Québec et les routes de la soie
Deux spécialistes des nouvelles routes de la soie, vaste projet économique lancé par le président chinois Xi Jinping, expliquent comment le projet d’agrandissement du port de Québec pourrait intéresser Washington et Pékin pour des raisons différentes.
Ex-conseiller du représentant américain au commerce de 2014 à 2016, Jonathan Hillman est spécialiste des questions commerciales chinoises au Centre d’études stratégiques et internationales, à Washington. Il vient de publier The Emperor’s New Road au sujet des nouvelles routes de la soie.
Frédéric Lasserre est professeur de géographie à l’université Laval. Il a codirigé le livre Les nouvelles routes de la soie : Géopolitique d’un grand projet chinois.
Quelle est la relation entre l’entreprise CK Hutchison, maison-mère de Ports Hutchison Canada, et le gouvernement central chinois ?
HILLMAN : Je crois qu’ils sont dans une situation difficile parce que le gouvernement central chinois a resserré son emprise l’été dernier sur le territoire de Hong Kong.
LASSERRE : Pour le moment, Hutchison est une compagnie privée relativement indépendante du gouvernement central.

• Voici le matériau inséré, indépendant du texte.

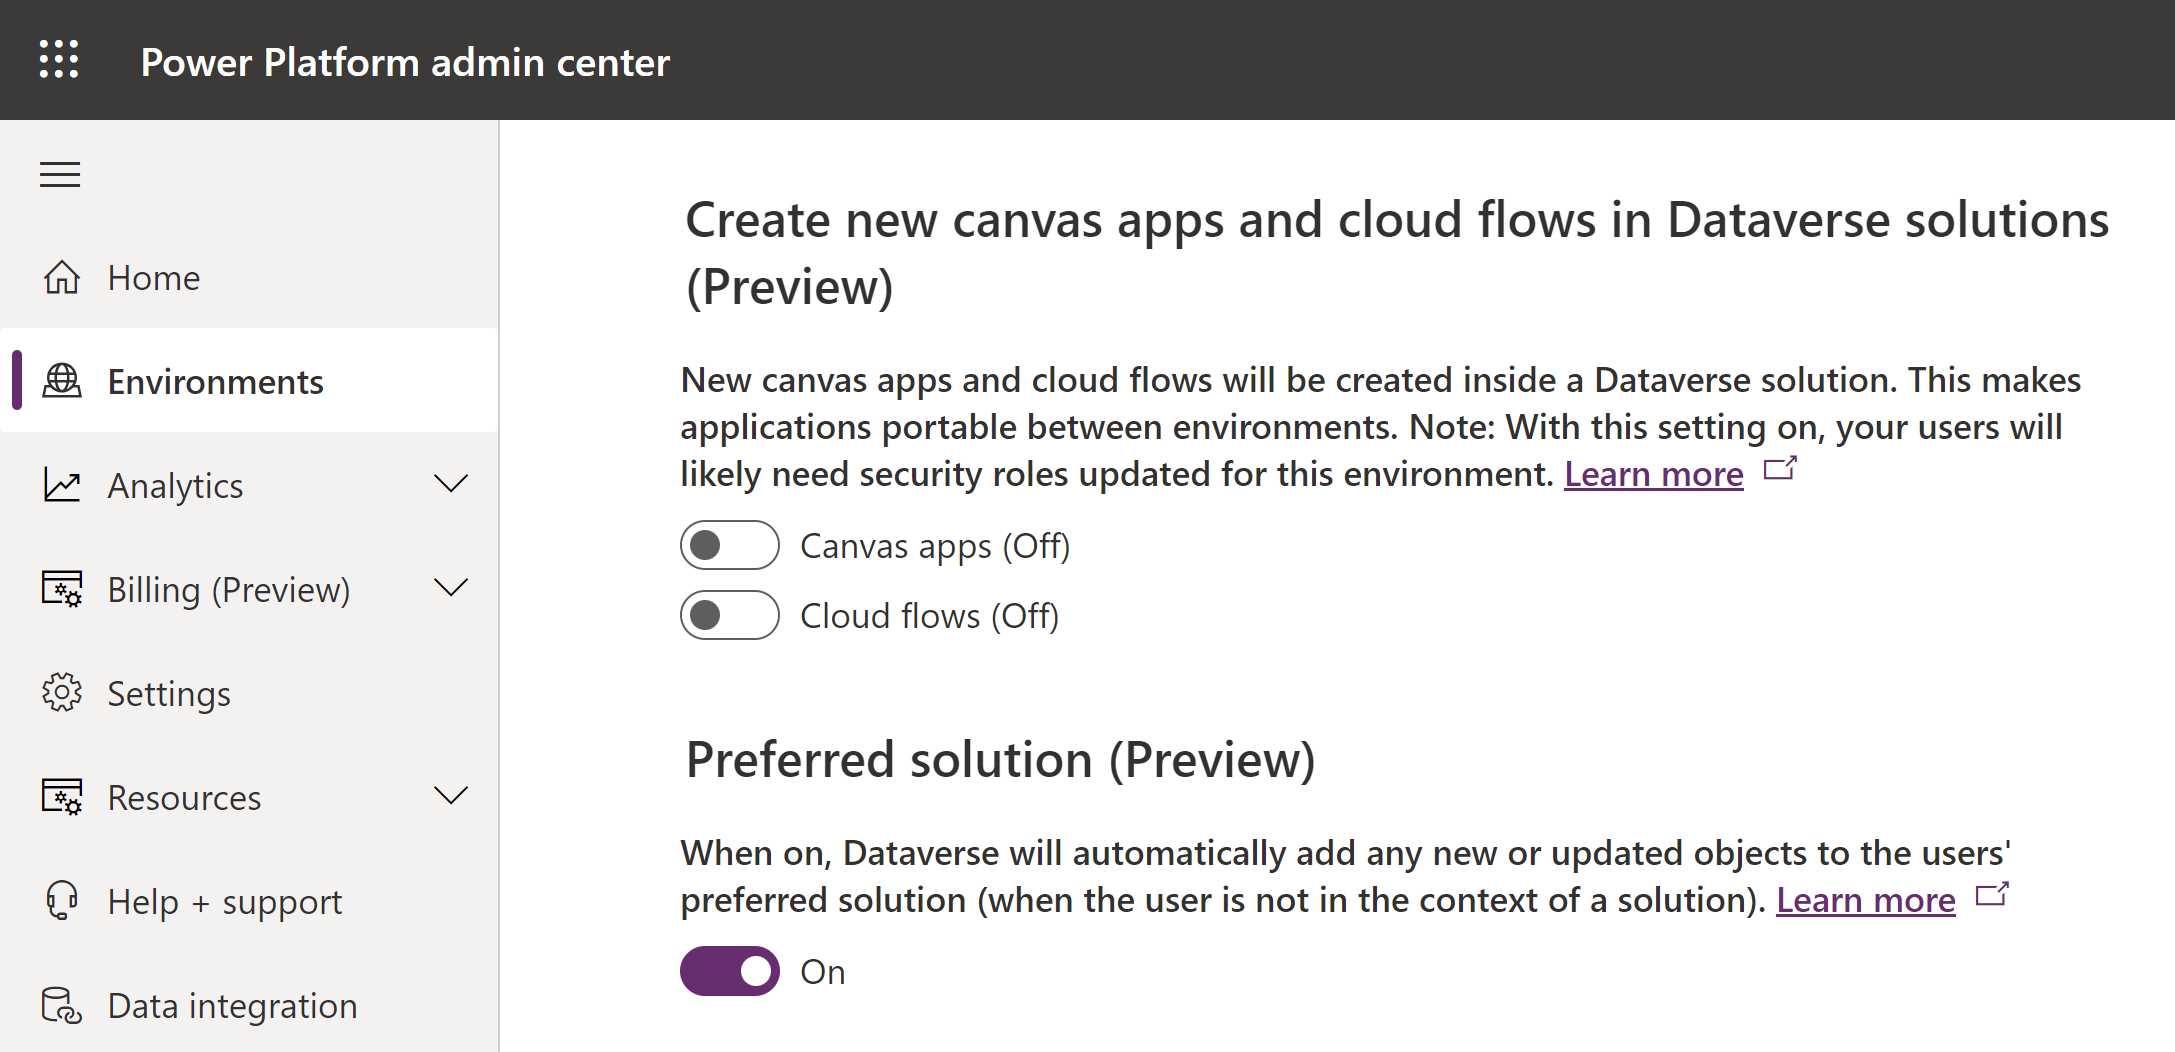Click the Settings gear icon
Screen dimensions: 2175x1052
(x=62, y=693)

Estce que ça va rester comme ça longtemps ? Il y a une certaine incertitude.
Est-ce que la présence de Hutchison pourrait donner l’occasion au gouvernement chinois d’ajouter Québec au parcours maritime des routes de la soie, son vaste projet de corridors commerciaux ?

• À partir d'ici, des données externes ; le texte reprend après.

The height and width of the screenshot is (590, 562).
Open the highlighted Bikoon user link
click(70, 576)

HILLMAN : Les Chinois voudraient certainement étendre les routes de la soie au Canada. Il pourrait certainement y avoir une volonté de mettre l’étiquette dessus.
LASSERRE : Ce n’est pas impossible que le gouvernement chinois commence à communiquer en disant que les Amériques aussi, ça fait partie des nouvelles routes de la soie.
Est-ce que le gouvernement des États-unis pourrait intervenir auprès du Canada concernant la présence d’hutchison dans le projet de Québec ?
HILLMAN : Sans vouloir spéculer, je serais surpris qu’il n’y ait pas déjà eu des interventions. Mais il n’y aura pas de déclaration publique avant une intervention privée. Si le secrétaire d’état Mike Pompeo a dit ce qu’il a dit à propos des contrats d’infrastructures d’israël avec la Chine ( voir autre texte), on peut imaginer ce qu’il pourrait dire à propos d’un port encore plus proche des États-unis.
LASSERRE : Les gros projets au Canada vont de plus en plus soulever de questions du côté américain. On veut limiter le plus possible l’exposition pour de gros contrats avec des compagnies chinoises de Chine populaire ou de Hong Kong.